EXERCISE OBJECTIVE: Starting at the line that holds "Select speaker video" and stopping at the line that holds "Image resolution: width=1542", restate the records below word for word, with both of those lines included.

Stored entries
■ ■ ■ ■ ■ ■ ■

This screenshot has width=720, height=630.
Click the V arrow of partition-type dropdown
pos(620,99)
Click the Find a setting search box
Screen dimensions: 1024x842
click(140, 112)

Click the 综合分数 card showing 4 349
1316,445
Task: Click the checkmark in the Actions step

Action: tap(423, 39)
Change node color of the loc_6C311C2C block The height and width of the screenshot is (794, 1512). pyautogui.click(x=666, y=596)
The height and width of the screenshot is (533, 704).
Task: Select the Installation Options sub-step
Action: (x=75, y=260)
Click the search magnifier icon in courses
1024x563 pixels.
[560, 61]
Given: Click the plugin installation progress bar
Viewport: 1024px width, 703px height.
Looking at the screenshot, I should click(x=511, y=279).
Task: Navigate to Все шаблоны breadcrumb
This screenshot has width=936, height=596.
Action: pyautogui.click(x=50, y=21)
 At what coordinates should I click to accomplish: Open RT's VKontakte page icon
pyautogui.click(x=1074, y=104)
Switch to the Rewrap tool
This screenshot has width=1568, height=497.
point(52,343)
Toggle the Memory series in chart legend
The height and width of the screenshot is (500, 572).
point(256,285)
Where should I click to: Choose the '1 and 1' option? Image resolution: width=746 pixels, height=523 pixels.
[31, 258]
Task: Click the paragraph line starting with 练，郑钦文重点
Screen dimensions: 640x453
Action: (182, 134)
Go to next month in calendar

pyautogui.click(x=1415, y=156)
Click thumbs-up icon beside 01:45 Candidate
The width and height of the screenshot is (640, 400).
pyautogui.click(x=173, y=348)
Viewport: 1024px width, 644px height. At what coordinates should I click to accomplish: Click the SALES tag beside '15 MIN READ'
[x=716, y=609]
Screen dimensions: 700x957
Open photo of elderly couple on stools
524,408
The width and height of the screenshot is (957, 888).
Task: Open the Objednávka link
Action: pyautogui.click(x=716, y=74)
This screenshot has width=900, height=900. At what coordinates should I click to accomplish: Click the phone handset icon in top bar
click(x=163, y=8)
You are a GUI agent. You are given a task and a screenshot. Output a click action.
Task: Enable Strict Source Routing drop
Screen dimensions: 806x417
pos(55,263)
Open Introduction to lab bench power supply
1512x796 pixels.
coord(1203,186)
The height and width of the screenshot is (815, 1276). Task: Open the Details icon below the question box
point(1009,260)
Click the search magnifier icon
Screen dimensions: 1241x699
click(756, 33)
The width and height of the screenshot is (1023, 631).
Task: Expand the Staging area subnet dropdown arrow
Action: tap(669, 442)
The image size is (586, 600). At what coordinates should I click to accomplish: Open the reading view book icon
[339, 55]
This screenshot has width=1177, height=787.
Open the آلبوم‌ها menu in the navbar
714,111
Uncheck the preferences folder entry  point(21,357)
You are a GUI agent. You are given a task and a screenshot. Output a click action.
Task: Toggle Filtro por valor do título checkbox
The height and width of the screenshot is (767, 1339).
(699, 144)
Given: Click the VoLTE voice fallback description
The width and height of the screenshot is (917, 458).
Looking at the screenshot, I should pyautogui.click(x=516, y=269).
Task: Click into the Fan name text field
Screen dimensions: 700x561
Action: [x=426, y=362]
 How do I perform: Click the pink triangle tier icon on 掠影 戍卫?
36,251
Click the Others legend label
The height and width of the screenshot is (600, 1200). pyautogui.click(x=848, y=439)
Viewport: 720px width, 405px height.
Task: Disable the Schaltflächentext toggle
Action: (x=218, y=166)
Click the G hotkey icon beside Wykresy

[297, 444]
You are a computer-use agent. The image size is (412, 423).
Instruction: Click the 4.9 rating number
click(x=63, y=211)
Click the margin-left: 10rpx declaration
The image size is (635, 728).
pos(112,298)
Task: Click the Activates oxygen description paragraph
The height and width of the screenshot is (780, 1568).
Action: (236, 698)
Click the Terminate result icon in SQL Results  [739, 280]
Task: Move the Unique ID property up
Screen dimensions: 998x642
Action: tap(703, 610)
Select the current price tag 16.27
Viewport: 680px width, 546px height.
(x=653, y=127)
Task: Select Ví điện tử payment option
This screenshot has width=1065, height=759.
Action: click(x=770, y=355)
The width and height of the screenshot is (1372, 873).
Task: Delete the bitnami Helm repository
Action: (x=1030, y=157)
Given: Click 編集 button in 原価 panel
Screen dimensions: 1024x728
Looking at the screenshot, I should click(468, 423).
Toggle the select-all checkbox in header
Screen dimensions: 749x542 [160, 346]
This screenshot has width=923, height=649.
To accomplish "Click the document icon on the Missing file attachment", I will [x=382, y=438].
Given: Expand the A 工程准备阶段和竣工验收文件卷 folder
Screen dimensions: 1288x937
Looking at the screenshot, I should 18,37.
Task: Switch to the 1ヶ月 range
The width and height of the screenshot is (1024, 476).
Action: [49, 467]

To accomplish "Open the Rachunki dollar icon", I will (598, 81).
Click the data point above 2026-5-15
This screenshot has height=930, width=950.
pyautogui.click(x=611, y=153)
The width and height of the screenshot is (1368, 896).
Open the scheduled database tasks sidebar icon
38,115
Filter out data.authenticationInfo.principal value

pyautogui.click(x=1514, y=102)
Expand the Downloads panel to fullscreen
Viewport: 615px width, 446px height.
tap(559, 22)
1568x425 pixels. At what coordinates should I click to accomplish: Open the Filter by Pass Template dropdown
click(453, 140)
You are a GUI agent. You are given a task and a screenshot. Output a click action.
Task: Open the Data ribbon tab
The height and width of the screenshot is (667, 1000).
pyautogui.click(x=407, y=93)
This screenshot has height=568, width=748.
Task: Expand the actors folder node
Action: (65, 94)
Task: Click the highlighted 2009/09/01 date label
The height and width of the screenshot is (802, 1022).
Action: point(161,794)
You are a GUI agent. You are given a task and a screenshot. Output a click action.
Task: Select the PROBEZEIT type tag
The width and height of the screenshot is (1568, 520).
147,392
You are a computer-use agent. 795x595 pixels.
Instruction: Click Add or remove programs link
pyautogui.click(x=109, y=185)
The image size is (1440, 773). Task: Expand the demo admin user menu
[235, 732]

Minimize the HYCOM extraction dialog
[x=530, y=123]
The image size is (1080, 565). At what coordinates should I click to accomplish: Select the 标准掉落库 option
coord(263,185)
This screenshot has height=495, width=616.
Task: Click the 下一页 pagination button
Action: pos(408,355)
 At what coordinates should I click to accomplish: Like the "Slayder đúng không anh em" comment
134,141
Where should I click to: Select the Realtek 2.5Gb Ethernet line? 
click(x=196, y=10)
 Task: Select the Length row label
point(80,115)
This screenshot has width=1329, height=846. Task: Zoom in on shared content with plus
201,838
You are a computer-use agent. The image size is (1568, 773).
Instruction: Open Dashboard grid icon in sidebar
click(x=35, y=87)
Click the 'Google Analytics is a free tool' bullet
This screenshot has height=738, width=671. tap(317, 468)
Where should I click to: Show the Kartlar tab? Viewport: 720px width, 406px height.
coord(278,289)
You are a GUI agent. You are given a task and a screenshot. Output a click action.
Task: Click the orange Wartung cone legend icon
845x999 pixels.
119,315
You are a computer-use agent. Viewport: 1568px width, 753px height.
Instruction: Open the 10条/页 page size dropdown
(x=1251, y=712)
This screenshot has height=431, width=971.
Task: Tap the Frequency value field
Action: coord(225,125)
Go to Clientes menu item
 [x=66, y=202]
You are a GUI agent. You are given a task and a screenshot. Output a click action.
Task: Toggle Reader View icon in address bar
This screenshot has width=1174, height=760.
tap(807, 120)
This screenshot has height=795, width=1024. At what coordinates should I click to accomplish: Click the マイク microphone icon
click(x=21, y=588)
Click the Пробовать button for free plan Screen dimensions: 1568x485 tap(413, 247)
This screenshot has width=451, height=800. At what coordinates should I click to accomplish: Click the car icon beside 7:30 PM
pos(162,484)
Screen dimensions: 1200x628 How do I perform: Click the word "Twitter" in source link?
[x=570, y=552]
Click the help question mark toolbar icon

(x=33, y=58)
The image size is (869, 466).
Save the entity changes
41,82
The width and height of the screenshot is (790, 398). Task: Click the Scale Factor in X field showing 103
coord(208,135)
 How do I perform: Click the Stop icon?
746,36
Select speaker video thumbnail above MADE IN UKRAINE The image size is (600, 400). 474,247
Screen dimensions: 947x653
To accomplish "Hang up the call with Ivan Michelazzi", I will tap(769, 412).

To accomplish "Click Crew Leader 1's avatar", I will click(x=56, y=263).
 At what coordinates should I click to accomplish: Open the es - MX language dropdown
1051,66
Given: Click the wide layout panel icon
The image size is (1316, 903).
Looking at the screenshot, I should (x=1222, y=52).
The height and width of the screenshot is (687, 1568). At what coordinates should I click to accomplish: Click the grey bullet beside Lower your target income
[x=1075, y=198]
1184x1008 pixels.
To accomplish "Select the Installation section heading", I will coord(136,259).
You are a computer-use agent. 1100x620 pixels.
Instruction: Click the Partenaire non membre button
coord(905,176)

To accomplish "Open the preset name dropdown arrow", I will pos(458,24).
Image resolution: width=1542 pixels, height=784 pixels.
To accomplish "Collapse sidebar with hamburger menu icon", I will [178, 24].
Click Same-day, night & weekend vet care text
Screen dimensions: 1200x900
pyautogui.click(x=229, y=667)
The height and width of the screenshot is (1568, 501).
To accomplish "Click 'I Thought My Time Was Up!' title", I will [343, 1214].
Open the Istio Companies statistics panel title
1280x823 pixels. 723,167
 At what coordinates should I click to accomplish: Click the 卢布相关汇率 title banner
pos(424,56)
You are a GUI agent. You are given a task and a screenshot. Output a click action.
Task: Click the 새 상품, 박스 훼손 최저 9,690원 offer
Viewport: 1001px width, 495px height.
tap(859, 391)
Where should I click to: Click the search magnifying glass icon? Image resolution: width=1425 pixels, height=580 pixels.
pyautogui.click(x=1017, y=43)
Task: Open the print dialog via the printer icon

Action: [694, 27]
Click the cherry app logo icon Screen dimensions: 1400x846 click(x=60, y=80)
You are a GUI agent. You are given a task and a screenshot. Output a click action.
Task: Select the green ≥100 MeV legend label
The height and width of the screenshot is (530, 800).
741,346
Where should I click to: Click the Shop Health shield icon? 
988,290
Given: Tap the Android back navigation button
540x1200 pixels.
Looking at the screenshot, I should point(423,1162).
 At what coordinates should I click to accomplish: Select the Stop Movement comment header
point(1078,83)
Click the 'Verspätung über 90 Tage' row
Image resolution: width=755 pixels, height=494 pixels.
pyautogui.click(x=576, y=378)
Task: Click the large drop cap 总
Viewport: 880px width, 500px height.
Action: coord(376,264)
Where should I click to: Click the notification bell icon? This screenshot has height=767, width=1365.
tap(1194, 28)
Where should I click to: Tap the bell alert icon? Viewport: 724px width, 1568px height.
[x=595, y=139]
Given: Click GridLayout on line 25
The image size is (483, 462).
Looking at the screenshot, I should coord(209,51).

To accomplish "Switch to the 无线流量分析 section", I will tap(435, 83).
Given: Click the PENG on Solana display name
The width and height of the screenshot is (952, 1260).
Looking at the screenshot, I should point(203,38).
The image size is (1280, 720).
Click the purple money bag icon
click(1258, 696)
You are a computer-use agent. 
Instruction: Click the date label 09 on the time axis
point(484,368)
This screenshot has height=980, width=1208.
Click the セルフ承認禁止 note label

■ ■ ■ ■ ■ ■ ■

TASK RESPONSE:
Select speaker video thumbnail above MADE IN UKRAINE The image size is (600, 400). 474,247
Screen dimensions: 947x653
To accomplish "Hang up the call with Ivan Michelazzi", I will tap(769, 412).

To accomplish "Click Crew Leader 1's avatar", I will click(x=56, y=263).
 At what coordinates should I click to accomplish: Open the es - MX language dropdown
1051,66
Given: Click the wide layout panel icon
The image size is (1316, 903).
Looking at the screenshot, I should (x=1222, y=52).
The height and width of the screenshot is (687, 1568). At what coordinates should I click to accomplish: Click the grey bullet beside Lower your target income
[x=1075, y=198]
1184x1008 pixels.
To accomplish "Select the Installation section heading", I will coord(136,259).
You are a computer-use agent. 1100x620 pixels.
Instruction: Click the Partenaire non membre button
coord(905,176)

To accomplish "Open the preset name dropdown arrow", I will pos(458,24).
Image resolution: width=1542 pixels, height=784 pixels.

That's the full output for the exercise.